[start Information provided]

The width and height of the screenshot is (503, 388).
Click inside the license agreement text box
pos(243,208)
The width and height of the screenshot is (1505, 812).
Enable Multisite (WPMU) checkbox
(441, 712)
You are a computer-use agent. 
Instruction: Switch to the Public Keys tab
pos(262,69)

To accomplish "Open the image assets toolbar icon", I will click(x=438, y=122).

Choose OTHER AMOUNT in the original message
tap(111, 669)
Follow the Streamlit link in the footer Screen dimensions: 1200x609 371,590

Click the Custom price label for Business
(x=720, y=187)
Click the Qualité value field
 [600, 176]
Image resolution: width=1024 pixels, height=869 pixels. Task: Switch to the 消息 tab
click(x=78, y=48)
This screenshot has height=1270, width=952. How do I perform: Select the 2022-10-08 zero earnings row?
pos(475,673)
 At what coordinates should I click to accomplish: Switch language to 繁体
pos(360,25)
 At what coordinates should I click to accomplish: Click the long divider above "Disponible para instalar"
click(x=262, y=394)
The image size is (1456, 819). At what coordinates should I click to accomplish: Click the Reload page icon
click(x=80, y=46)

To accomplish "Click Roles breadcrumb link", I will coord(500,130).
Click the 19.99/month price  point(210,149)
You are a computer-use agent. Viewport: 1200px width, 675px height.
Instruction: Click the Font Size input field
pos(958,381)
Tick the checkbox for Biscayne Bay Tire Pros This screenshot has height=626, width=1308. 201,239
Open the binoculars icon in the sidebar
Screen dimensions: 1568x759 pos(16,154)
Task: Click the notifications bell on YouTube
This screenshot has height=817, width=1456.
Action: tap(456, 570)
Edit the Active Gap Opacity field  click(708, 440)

[end Information provided]

● **The exercise**:
Copy the entries above line for line, with no changes.

● **Full output**:
The width and height of the screenshot is (503, 388).
Click inside the license agreement text box
pos(243,208)
The width and height of the screenshot is (1505, 812).
Enable Multisite (WPMU) checkbox
(441, 712)
You are a computer-use agent. 
Instruction: Switch to the Public Keys tab
pos(262,69)

To accomplish "Open the image assets toolbar icon", I will click(x=438, y=122).

Choose OTHER AMOUNT in the original message
tap(111, 669)
Follow the Streamlit link in the footer Screen dimensions: 1200x609 371,590

Click the Custom price label for Business
(x=720, y=187)
Click the Qualité value field
 [600, 176]
Image resolution: width=1024 pixels, height=869 pixels. Task: Switch to the 消息 tab
click(x=78, y=48)
This screenshot has height=1270, width=952. How do I perform: Select the 2022-10-08 zero earnings row?
pos(475,673)
 At what coordinates should I click to accomplish: Switch language to 繁体
pos(360,25)
 At what coordinates should I click to accomplish: Click the long divider above "Disponible para instalar"
click(x=262, y=394)
The image size is (1456, 819). At what coordinates should I click to accomplish: Click the Reload page icon
click(x=80, y=46)

To accomplish "Click Roles breadcrumb link", I will coord(500,130).
Click the 19.99/month price  point(210,149)
You are a computer-use agent. Viewport: 1200px width, 675px height.
Instruction: Click the Font Size input field
pos(958,381)
Tick the checkbox for Biscayne Bay Tire Pros This screenshot has height=626, width=1308. 201,239
Open the binoculars icon in the sidebar
Screen dimensions: 1568x759 pos(16,154)
Task: Click the notifications bell on YouTube
This screenshot has height=817, width=1456.
Action: tap(456, 570)
Edit the Active Gap Opacity field  click(708, 440)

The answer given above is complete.